PBB tidak menerima laporan dari perekrutan formal anak oleh pasukan pemerintah, tapi tentara dan milisi pro-pemerintah dilaporkan terintimidasi dan menyita laki-laki muda, beberapa di bawah 18, untuk bergabung dengan mereka di pos pemeriksaan dan selama penggerebekan di daerah pro- pemerintah.

Sekjen PBB, Ban Ki-Moon mengatakan pasukan pemerintah yang bertanggung jawab atas penangkapan, penahanan sewenang-wenang dan penyiksaan terhadap anak-anak.
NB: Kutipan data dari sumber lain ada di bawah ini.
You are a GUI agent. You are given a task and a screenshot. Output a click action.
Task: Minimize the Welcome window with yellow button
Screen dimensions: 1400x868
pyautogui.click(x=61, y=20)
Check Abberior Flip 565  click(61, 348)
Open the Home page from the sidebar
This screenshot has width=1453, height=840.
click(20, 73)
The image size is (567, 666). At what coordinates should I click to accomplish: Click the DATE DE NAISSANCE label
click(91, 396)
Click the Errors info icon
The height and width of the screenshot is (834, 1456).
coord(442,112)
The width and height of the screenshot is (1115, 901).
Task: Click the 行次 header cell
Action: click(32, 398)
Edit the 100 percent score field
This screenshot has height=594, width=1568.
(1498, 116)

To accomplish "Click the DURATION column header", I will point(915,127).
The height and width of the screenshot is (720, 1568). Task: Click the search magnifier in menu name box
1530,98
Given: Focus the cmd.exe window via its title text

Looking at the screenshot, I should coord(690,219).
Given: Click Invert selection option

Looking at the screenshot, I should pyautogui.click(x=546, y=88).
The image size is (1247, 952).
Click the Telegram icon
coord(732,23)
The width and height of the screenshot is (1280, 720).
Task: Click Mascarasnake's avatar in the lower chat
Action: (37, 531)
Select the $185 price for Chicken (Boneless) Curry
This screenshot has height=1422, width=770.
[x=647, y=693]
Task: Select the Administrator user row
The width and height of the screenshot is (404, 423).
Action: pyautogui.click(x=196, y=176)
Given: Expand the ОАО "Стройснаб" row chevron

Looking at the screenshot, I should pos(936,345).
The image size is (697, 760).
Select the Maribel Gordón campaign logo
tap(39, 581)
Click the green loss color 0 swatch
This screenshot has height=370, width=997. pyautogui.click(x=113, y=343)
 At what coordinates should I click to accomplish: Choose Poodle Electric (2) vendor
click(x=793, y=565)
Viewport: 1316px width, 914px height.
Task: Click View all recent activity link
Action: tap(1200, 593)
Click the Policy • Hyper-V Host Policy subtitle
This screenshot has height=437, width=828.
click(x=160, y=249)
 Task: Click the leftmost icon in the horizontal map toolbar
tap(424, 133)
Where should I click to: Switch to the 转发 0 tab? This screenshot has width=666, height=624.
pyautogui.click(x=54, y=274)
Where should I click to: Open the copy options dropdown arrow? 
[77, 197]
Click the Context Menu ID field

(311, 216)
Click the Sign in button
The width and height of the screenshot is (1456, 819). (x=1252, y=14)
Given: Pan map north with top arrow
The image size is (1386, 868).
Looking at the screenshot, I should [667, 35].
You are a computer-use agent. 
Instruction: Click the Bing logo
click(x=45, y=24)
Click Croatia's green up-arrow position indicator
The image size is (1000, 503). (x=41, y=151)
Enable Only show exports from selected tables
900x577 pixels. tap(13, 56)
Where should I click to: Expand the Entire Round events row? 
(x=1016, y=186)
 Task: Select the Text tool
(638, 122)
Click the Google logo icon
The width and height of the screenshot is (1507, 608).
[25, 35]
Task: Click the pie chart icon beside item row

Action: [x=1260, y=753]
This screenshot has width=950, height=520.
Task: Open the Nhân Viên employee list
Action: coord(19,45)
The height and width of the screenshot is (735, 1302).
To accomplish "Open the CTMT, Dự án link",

Saksi mengatakan kepada penyelidik PBB bahwa sebagian besar anak-anak ditahan di sel yang sama dengan orang dewasa dan anak-anak berumur 11 tahun disiksa.
Laporan ini menemukan bahwa beberapa anak mengalami pemukulan dengan kabel logam, cambuk dan tongkat kayu dan logam, disetrum, termasuk ke alat kelamin, mencabut kuku hingga keluar dari kuku kaki, kekerasan seksual, termasuk perkosaan atau ancaman perkosaan, eksekusi pura-pura, dibakar dengan rokok, kurang tidur, hingga kurungan isolasi.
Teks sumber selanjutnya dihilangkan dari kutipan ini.